All ETDs from UAB

Advisory Committee Chair

Alan P Sprague

Advisory Committee Members

Barrett R Bryant

Marjan Mernik

Jeff Gray

Chengcui Zhang

Document Type

Dissertation

Date of Award

2012

Degree Name by School

Doctor of Philosophy (PhD) College of Arts and Sciences

Abstract

In software engineering, new technologies and methodologies have been developed with the aim of simplifying the software development process and improving software productivity. Model-driven engineering (MDE) is considered as one potential alternative to the classical code-based software development and domain-specific modeling (DSM) is a MDE methodology that declaratively defines a software system using a Domain-Specific Modeling Language (DSML).
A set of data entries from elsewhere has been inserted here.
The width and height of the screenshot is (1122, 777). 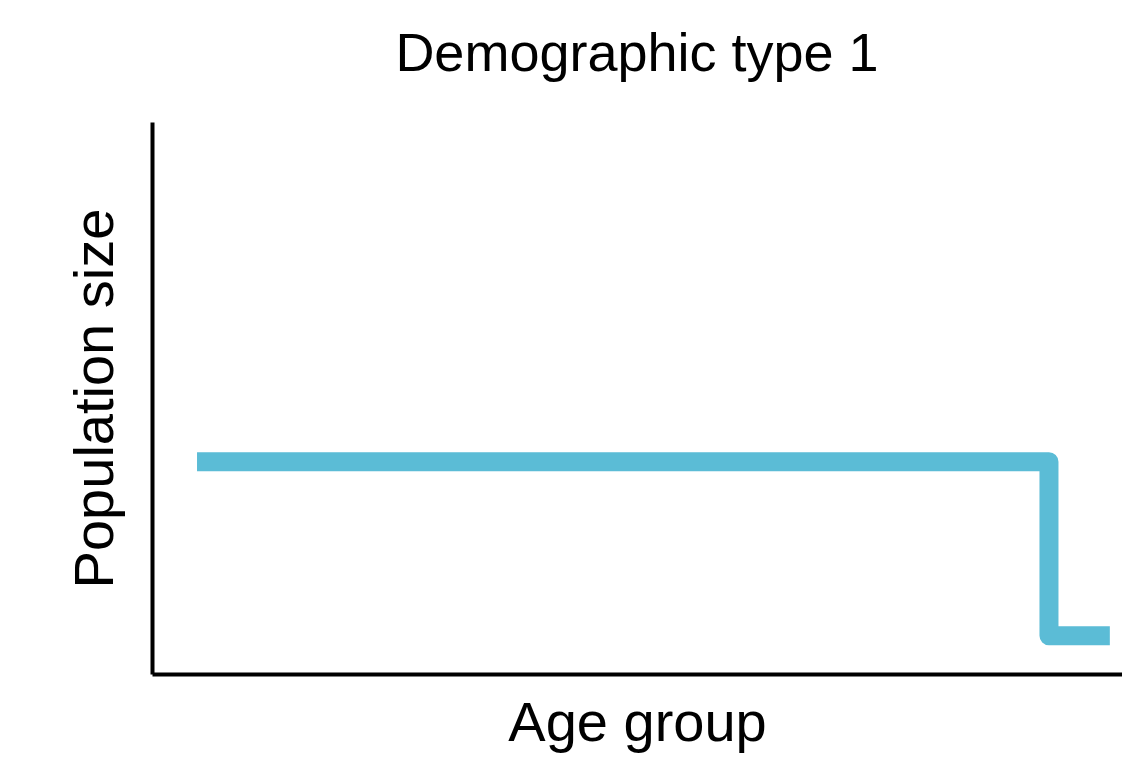 I want to click on chart-title: Demographic type 1, so click(x=637, y=52).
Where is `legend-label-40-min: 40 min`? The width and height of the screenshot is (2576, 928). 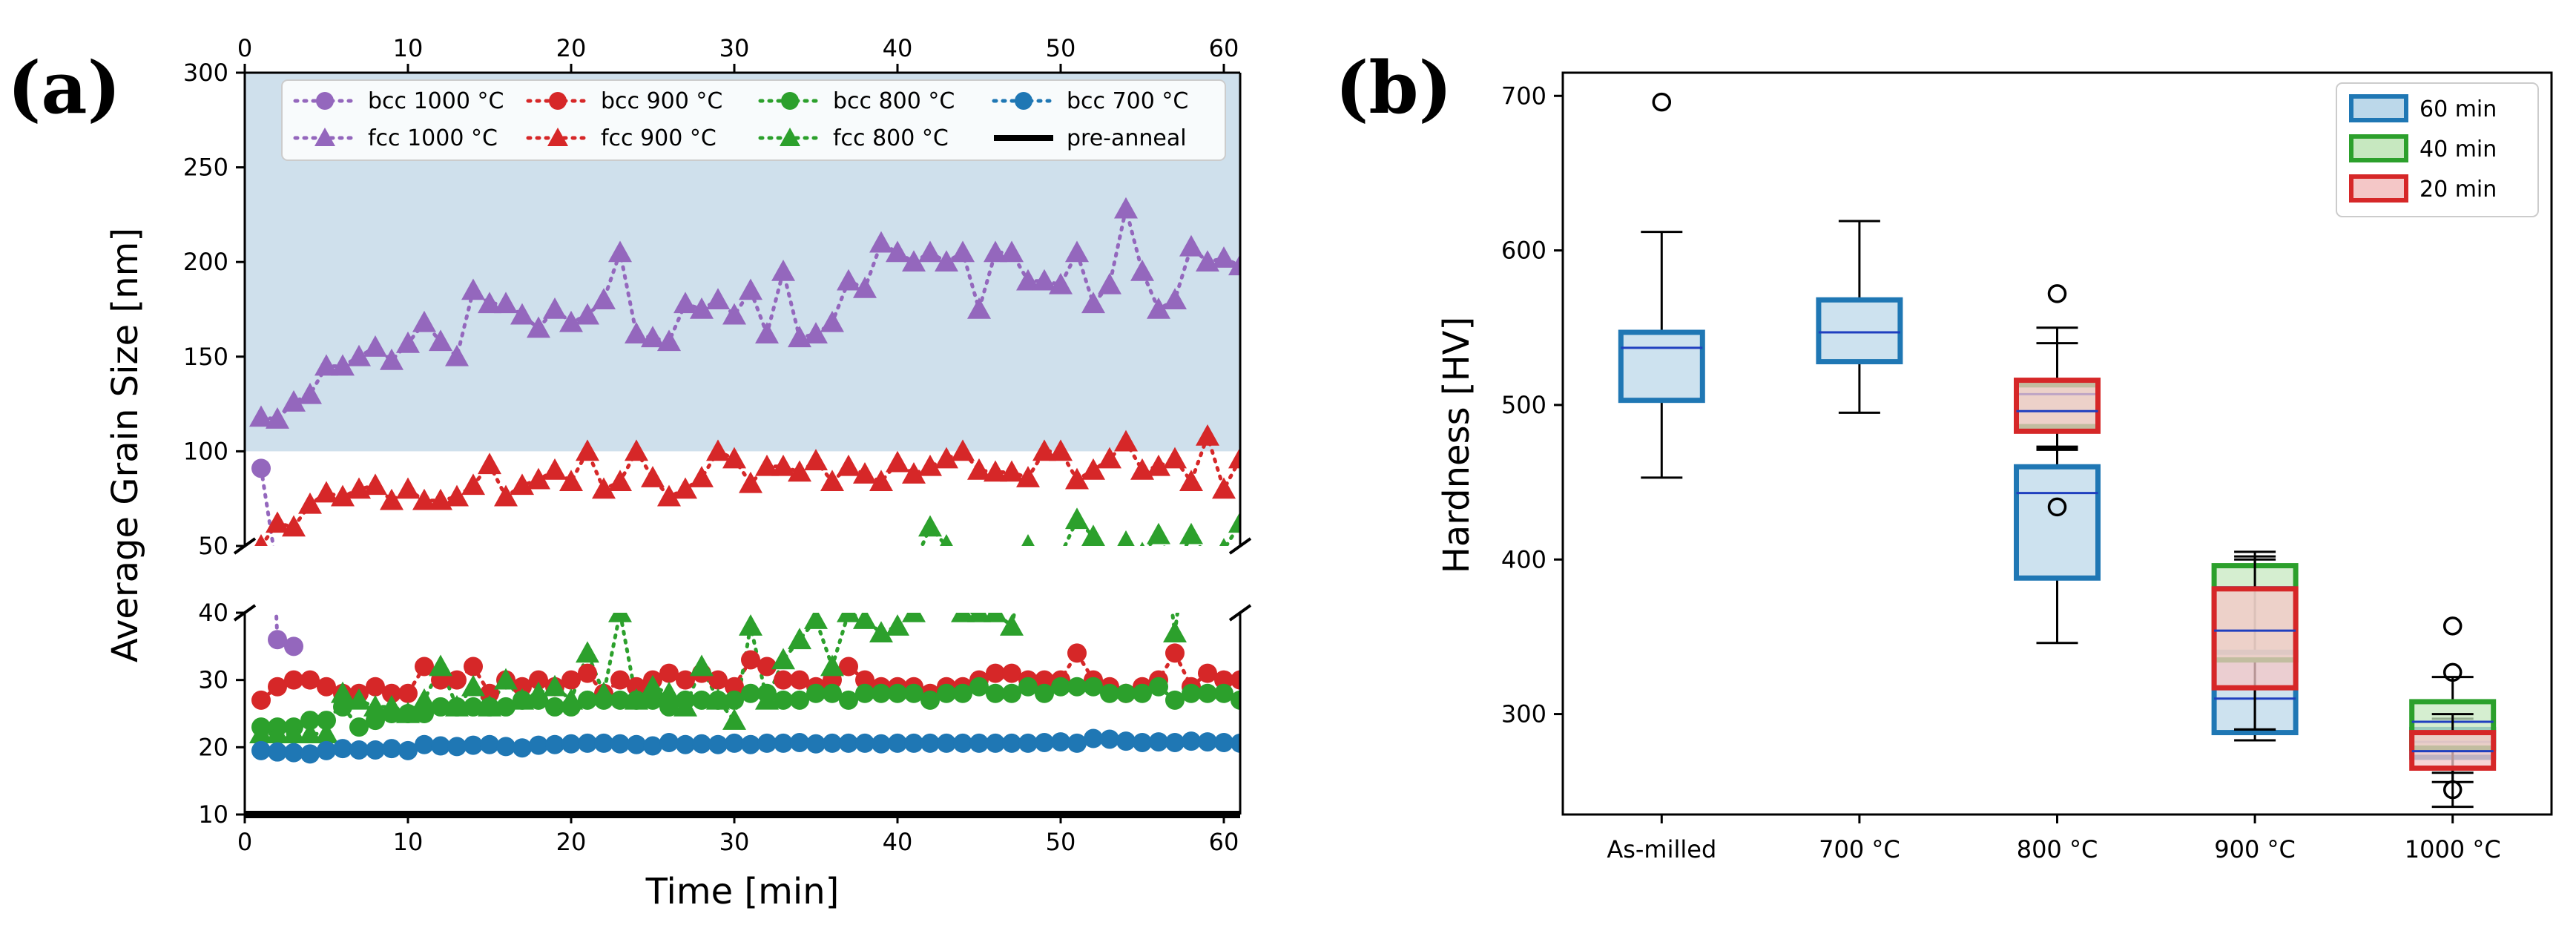
legend-label-40-min: 40 min is located at coordinates (2458, 149).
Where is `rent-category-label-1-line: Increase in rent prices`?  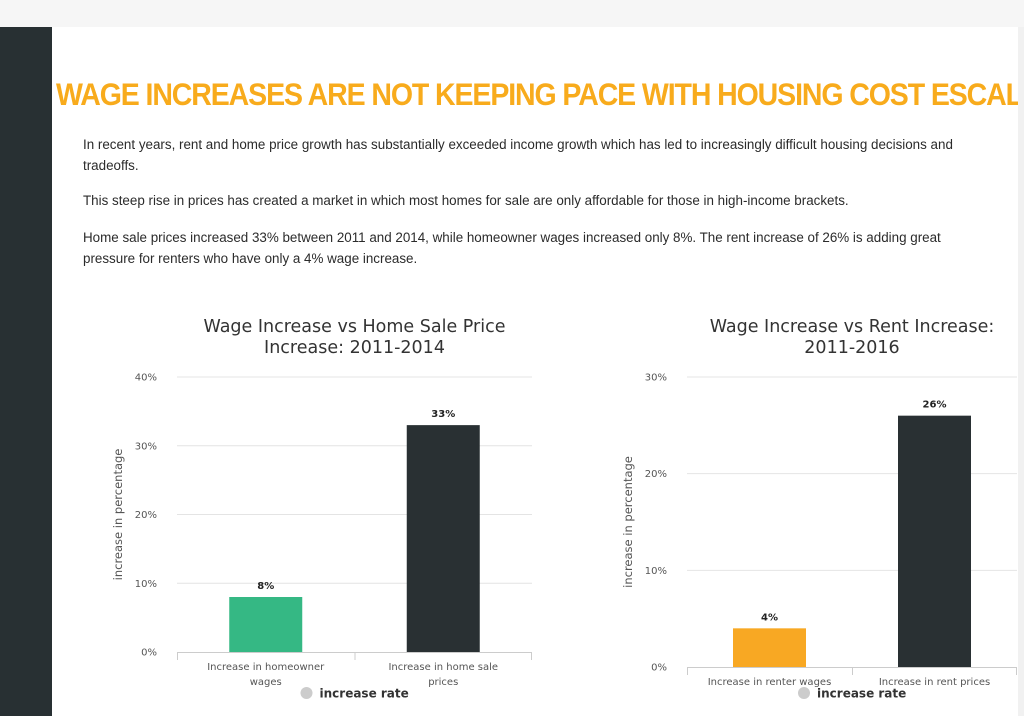
rent-category-label-1-line: Increase in rent prices is located at coordinates (934, 682).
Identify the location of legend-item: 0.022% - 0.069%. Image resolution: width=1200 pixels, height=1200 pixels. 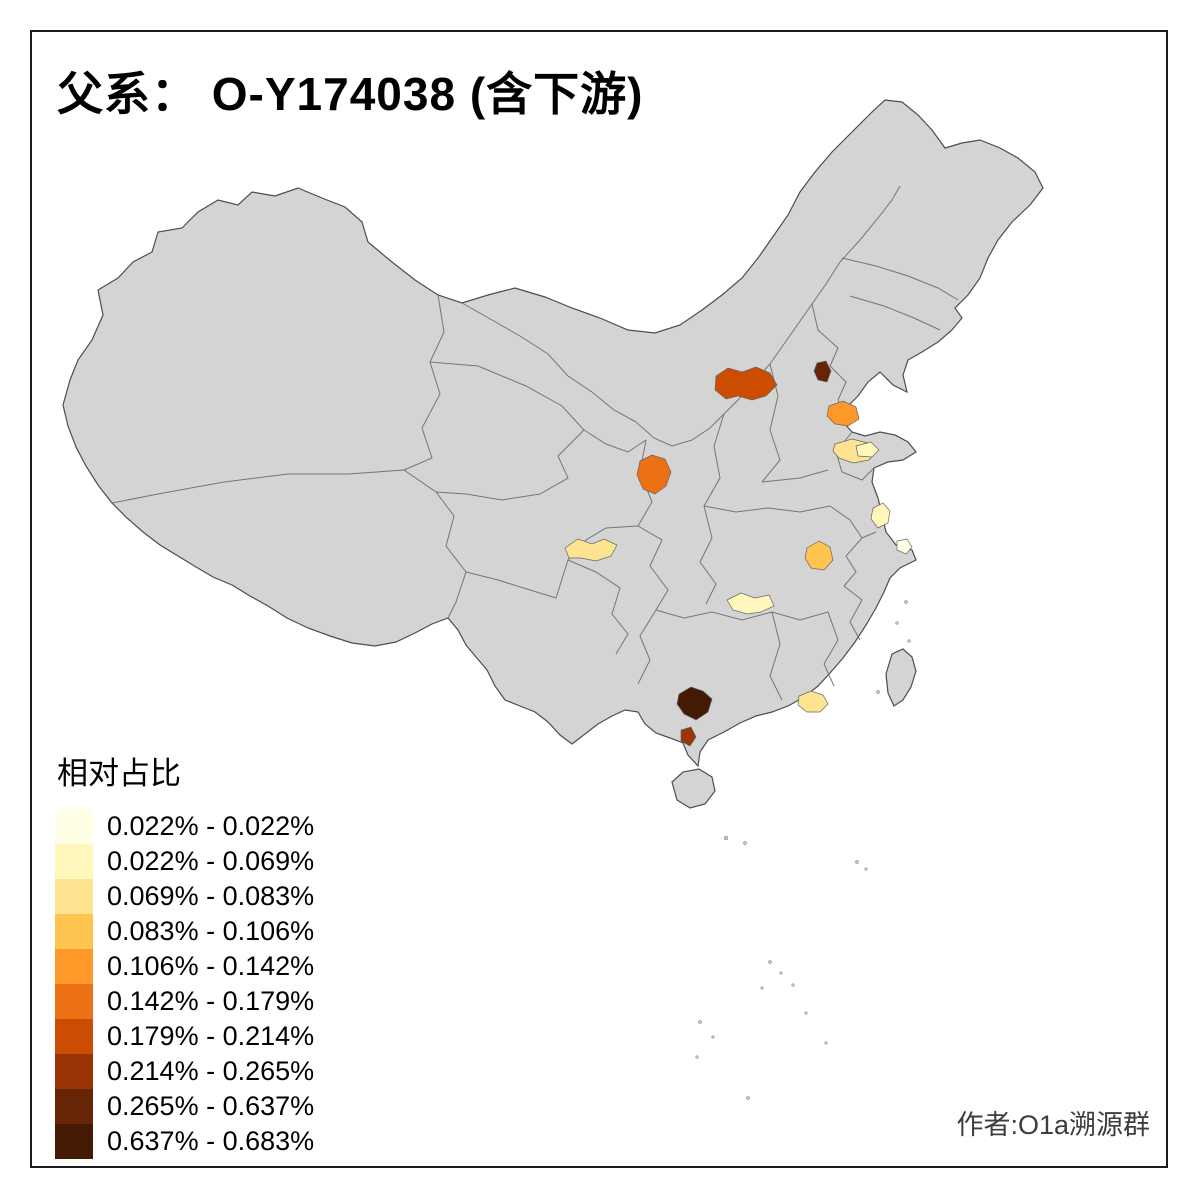
(184, 862).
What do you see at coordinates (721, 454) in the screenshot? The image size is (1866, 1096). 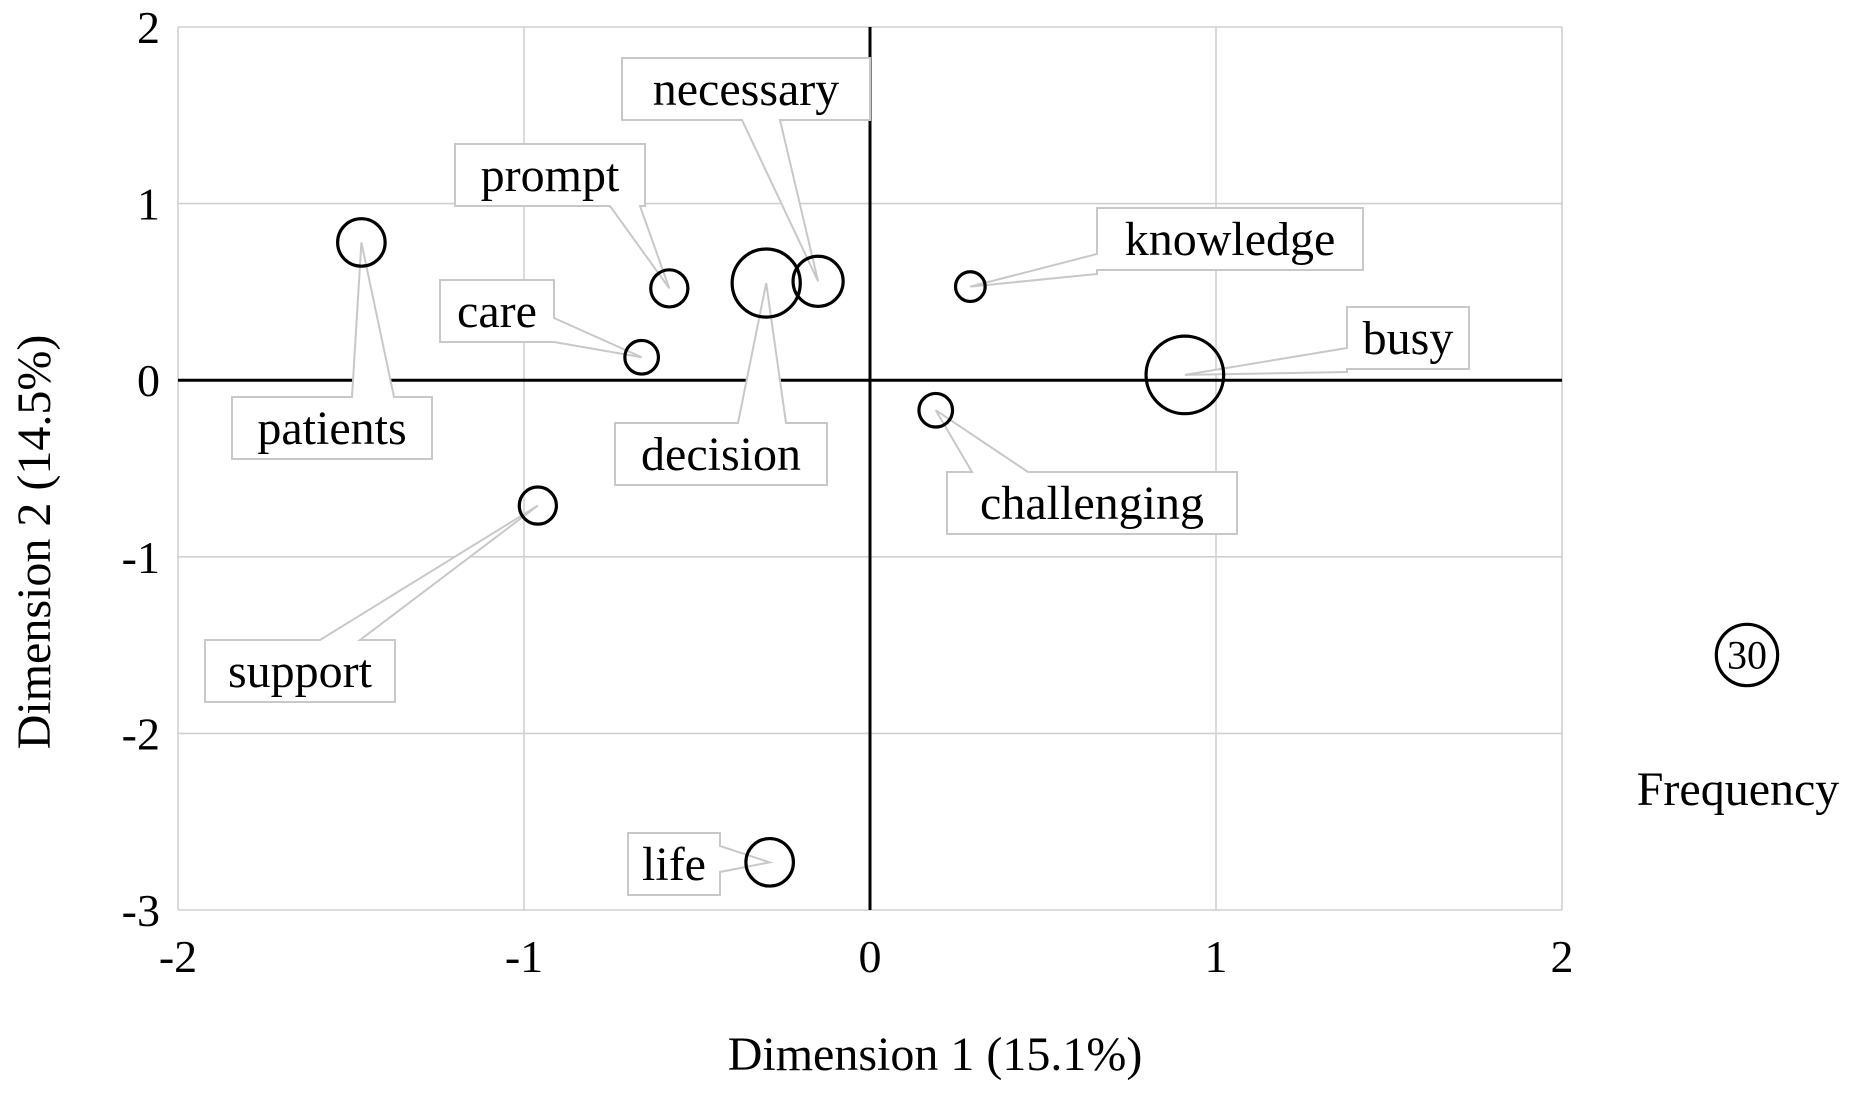 I see `point-label-decision: decision` at bounding box center [721, 454].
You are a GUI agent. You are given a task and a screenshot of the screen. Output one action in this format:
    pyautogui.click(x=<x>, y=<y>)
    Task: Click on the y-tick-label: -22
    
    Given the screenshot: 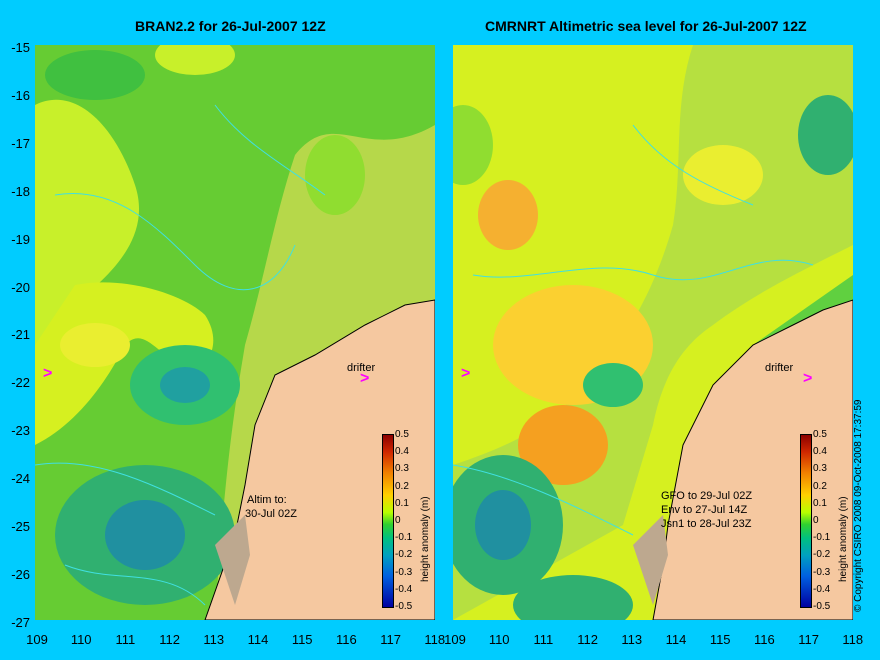 What is the action you would take?
    pyautogui.click(x=20, y=383)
In MDE, metamodels and models are created as the main software artifacts instead of code. Metamodels often evolve to address new concerns of customers resulting in the inapplicability of existing model instances, a condition known as the model evolution problem. Therefore, maintaining the fidelity between metamodels and their conforming instances becomes a challenging issue. A variety of model-driven technologies have been widely researched and applied both in academia and industry to address the model evolution problem. Most research applies model transformation to update models with different techniques and tools to co-evolve models with the evolved metamodel. However, there are remaining problems impeding the application of model transformation effectively and the proposed research aims at removing those problems. Reverse engineering technologies have proved to be applicable and useful in addressing the software evolution problem. This dissertation investigates a reverse engineering approach towards solving the model evolution problem; specifically, a three-step approach applying the inference technology is presented. As an extension to MARS (MetAmodel Recovery from models System), Metamodel Inference from Models (MIM) addresses the problem of a lost metamodel; in order to evaluate the inference result of MIM, a metamodel differentiation tool called MMDiff is presented to compute the differences between two metamodels; towards increasing the model transformation automation degree, a model transformation inference tool named AutoMT is presented to infer the model transformation definition given differences detected by MMDiff serving as the model transformation intension. This dissertation describes the design and implementation details of each step and it also provides the experimental results of applying the approach on diverse domains Finally, there is a discussion of the evaluation of the presented research in terms of its accuracy, generality, and practicality compared with related techniques.